Over the Independence Day weekend, Archbishop Thompson renewed the “Call to Civility” he first published in November 2020 in the wake of extremely divisive national elections. The archbishop argues that no society can survive, let alone thrive, when fundamental civic virtues are absent from conversations among people with different opinions. He says:
“The ability of any community to survive, even thrive, amid adversity is the measure of civility. This is especially true during times of chaos, division and transitioning of authority. Unfortunately today, the misuse of social media includes the proliferation of shaming, abusing and scapegoating.”
This lack of civility has become commonplace among families, in communities and throughout the news and entertainment media, especially on the internet. When we disagree with someone, we’re quick to demonize them, to attribute to them evil motives.
Instead of giving those with opposing views the presumption of good intentions, we too readily dismiss them out of hand.
The result is a widespread lack of trust among people from diverse political, racial, social and economic segments of society. This was a serious problem before the pandemic, but it has increased during the past 16 months.
Instead of bringing us closer together, the crises spawned by the pandemic seem to have caused further polarization and racial and economic inequity among families, communities, religious organizations and national and international groups.
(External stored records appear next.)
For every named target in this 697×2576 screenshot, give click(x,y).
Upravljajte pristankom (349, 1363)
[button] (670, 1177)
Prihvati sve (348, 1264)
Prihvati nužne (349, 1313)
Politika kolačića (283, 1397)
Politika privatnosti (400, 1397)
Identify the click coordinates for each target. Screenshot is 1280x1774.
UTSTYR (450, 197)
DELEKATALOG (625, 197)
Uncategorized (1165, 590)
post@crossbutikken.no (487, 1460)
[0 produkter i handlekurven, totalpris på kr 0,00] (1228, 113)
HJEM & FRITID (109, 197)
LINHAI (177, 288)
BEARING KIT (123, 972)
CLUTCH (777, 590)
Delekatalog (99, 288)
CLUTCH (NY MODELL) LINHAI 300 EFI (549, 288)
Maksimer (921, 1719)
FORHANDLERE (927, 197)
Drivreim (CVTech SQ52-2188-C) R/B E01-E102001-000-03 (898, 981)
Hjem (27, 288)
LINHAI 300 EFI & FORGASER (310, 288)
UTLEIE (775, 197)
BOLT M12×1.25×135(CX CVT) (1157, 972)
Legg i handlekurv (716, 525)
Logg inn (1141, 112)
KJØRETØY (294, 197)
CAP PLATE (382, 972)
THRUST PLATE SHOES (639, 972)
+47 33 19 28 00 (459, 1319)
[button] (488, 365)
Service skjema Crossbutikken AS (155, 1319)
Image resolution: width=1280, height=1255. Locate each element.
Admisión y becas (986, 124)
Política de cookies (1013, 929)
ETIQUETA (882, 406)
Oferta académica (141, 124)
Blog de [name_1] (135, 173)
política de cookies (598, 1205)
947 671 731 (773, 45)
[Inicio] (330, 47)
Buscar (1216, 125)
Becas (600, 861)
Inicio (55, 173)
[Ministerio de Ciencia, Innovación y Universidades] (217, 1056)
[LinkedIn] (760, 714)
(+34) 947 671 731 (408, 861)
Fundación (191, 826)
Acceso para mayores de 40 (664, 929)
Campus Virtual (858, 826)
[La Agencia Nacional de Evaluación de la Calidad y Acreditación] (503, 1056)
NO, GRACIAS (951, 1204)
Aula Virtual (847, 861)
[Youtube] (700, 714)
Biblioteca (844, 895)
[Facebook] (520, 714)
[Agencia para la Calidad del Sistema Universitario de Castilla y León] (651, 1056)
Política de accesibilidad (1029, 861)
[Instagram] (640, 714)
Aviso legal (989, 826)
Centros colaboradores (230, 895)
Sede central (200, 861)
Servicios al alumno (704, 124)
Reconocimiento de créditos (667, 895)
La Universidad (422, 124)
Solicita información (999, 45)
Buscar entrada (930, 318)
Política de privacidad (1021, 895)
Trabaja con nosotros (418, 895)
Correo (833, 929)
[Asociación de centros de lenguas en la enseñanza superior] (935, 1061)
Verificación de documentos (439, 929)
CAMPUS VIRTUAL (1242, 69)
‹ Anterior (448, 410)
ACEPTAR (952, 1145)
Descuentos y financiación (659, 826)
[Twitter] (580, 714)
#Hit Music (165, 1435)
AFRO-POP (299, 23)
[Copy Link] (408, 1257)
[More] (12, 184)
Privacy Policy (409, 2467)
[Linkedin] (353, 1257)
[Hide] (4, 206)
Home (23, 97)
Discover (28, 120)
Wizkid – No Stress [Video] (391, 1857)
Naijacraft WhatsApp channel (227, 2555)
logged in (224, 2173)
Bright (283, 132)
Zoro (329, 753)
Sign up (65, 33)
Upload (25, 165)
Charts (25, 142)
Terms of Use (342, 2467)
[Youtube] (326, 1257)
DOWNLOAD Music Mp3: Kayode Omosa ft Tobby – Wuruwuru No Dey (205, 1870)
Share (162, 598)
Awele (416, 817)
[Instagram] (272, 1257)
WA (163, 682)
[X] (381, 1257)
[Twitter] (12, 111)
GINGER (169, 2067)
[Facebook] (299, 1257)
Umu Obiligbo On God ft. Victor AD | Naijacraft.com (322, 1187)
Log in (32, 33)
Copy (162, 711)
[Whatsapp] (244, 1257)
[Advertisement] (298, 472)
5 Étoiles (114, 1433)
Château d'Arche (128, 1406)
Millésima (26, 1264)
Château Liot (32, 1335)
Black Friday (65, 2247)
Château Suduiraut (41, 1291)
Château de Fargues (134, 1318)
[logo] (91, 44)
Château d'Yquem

“Within any dialogue, there must be an ability to listen and learn from one another,” Archbishop Thompson says. But he argues that “three things, in particular, must be avoided if we are to preserve authentic dialogue: name-calling, making threats and raising voices in hostility. Any one of these can readily erode the trust and openness needed to maintain mutual relationships.”
Archbishop Thompson’s renewed call to civility should be taken seriously by all Catholics, and all people of good will. It is a wake-up call for Americans who cherish freedom of speech and who want to safeguard the rights of everyone to express opinions without the fear of repercussions from those who think differently.
“Civility is not the absence of differences and disagreements,” Archbishop Thompson writes, “though it does involve a refusal to allow polarization to divide and destroy the very soul of humanity. Rather than pulling away, civility demands that we pull together. Rather than succumb to despair, we must dare to trust in the Holy Spirit. It requires of us the capacity to seek forgiveness, understanding and justice tempered with the sweetness of mercy.”
Let’s refuse to allow name-calling, threats and hostile shouting to divide and destroy us as free people. Let’s ask the Holy Spirit to help us pull together as sisters and brothers in Christ.
Dan Conway is a member of Holy Trinity Church, serves as a member of The Record’s editorial board and is a writer, consultant and stewardship educator.